§ GIVEN PASSAGE:

——————

Music by Donaudy, Handel, Meyerbeer, Verdi, Tosti, Pablo Luna, Jacinto Guerrero, José Serrano, and Donizetti
Juan Diego Flórez (tenor) & Vincenzo Scalera (piano)
Reviewed by: Richard Nicholson
Reviewed: 24 April, 2013
Venue: Barbican Hall, London
The high-point of Peruvian tenor Juan Diego Flórez’s residency at the Barbican Centre was reached before a packed house. Generosity was the order of the day, with a banquet of varied courses to satisfy the most demanding of diners.
A recital with piano accompaniment is generally reckoned to be a more gruelling assignment than an opera. You are on your own, without make-up, costume or scenery to hide behind, with no colleagues to share the vocal burden and with stamina at a premium. It is bad enough if the material is Art Song but when the repertoire includes a substantial ration of operatic arias the singer, particularly if he is a tenor, must wonder whether it is worth putting himself through the ordeal. In the case of Juan Diego Flórez, one of the operatic superstars of the moment, he also comes burdened with the expectations implicit in that title.
London first heard Flórez in recital, also accompanied by Vincenzo Scalera, in 2001 in one of the early Rosenblatt Recitals. He seemed to be the acknowledged leader of the then nascent resurrection of the ‘Rossini tenor’, epitomised by the aria (not by that composer) from La fille du Régiment (I hardly need to say which). It was once considered impossible but is currently undertaken by dozens of lyric tenors.
Now, at 40, Flórez retains the matinee-idol good looks of earlier years. The voice is still fresh, its upper range as thrilling as ever as he expands his repertoire, most recently with the adoption of the fearsome role of Arnold in (Rossini’s) Guillaume Tell. He flirted with a move into the heavier tenor Fach five years ago when trying out the Duke in Rigoletto, first in Lima, then in Dresden, but seems to have drawn back from a full career change, with La Donna del Lago imminent at Covent Garden, with Tell to follow at the Rossini Festival, Pesaro in midsummer and La fille du Régiment at Vienna’s Staatsoper his next three operatic engagements.
Meanwhile he certainly does not fight shy of concert work. He took some time to warm up on this occasion. Beginning with three of Donaudy’s faux arie antiche, a combination of the acoustic of the Barbican Hall and the singer’s initial nervousness seemed to rob his tone of some focus. ‘O del mioamato ben’ has some hidden traps to contend with and was a risky choice to open the evening. The soft effects with which Flórez chose to introduce himself and to run the voice in did not always obey his commands. His attack on some high entries was uncertain. By the last song in the group, the sound had cleared and the phrasing was confident. Timely enough, as the challenge of Handel loomed into view in the form of Jupiter’s contrasted arias from Semele, sung in impeccable English. The da capo of ‘Where’er you walk’ was beautifully decorated, the final cadenza as imaginative as I have heard. In the fast aria you could see the singer bracing himself for the runs but Handel’s demand for virtuosity were entirely fulfilled. Similarly, Scalera’s right hand, not the only time, was tested for speed and agility and passed its test triumphantly. There was something thoroughly reassuring in the relationship between singer and pianist; their exchanges of solicitous glances proclaimed enjoyment and unity of musical purpose.

——————

§ GIVEN DATA:
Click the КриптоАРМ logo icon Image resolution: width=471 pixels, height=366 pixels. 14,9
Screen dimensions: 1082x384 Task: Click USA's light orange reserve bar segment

——————

§ PROBLEMS:
1) List every city named in the concert review.
2) Continue the review of the Flórez recital from its last sentence.
The material isn't needed for what comes next.

§ TASK-BY-TASK OUTPUTS:
1) London, Lima, Dresden, Pesaro, Vienna

2)
Linguistically Flórez seemed equally at home in French. Raoul’s recitative and aria from Les Huguenots was given in full. If he did not entirely master the long-breathed phrasing of the air (some soft endings tended to vanish) the high tessitura played to his strength. The succeeding scena from Jérusalem showed how much greater a composer Verdi was than Meyerbeer. In comparison with the conventional, eminently forgettable utterances given to Raoul, Gaston’s recitative bristles with frustration and misery, setting the scene for the French version of the aria. Two top Cs are prescribed in the final bars: Flórez resisted the temptation to belt out the second, preferring a contained version born of French restraint.
The second half began with a Tosti group. Only two items from the programme heard in the 2001 recital reappeared on this occasion. The most interesting was Ideale. In the intervening years the singer has learnt how to make much more of this song. Torna, caroideale begun ppp but rapidly swelling into a fortissimo at “E me risplendera” before the merest thread of tone was used to support the upper octave repetition of the final “torna” were evidence of how far both the singer’s vocal control and his imagination have developed. Similar contrasts were exploited in Vorrei morire. With Parted Flórez clearly wanted to take us back to the Victorian drawing room. The English words by Fred Weatherly are unspeakably banal; the music drenched in sentiment. Flórez was seemingly at pains to treat the song, a ripe subject for lampooning, with sincerity. Arguably he went too far in that direction. It was a pity that its musically superior companion pieces from the Quattro canzoni d’Amaranta, to texts by Gabriele D’Annunzio, were not chosen instead.
It was a pleasure to hear three pieces from the zarzuela repertoire, even if they were, as with the Tosti selection, popular favourites. Juan’s ‘romanza’ from Luna’s La picara molinera was performed in just the right style. The hero’s obsession with the girl who has rejected him is a familiar theme. Both artists appreciated the flexible style required, with bursts of slancio allied to more wistful passages. The familiar ‘Te quiero morena’ allowed Flórez to fire off some vocal missiles into the stratosphere. It is difficult to put performances by the great Spanish-speaking tenors of the past out of mind when assessing their contemporary counterparts. In the case of Gustavo’s apostrophe to the flower in Los Gavilanes, the recording by Tino Folgar, packed as it is with so many of the tricks of the leggier tenor’s armoury, inevitably makes the modern singer’s performances seem plain.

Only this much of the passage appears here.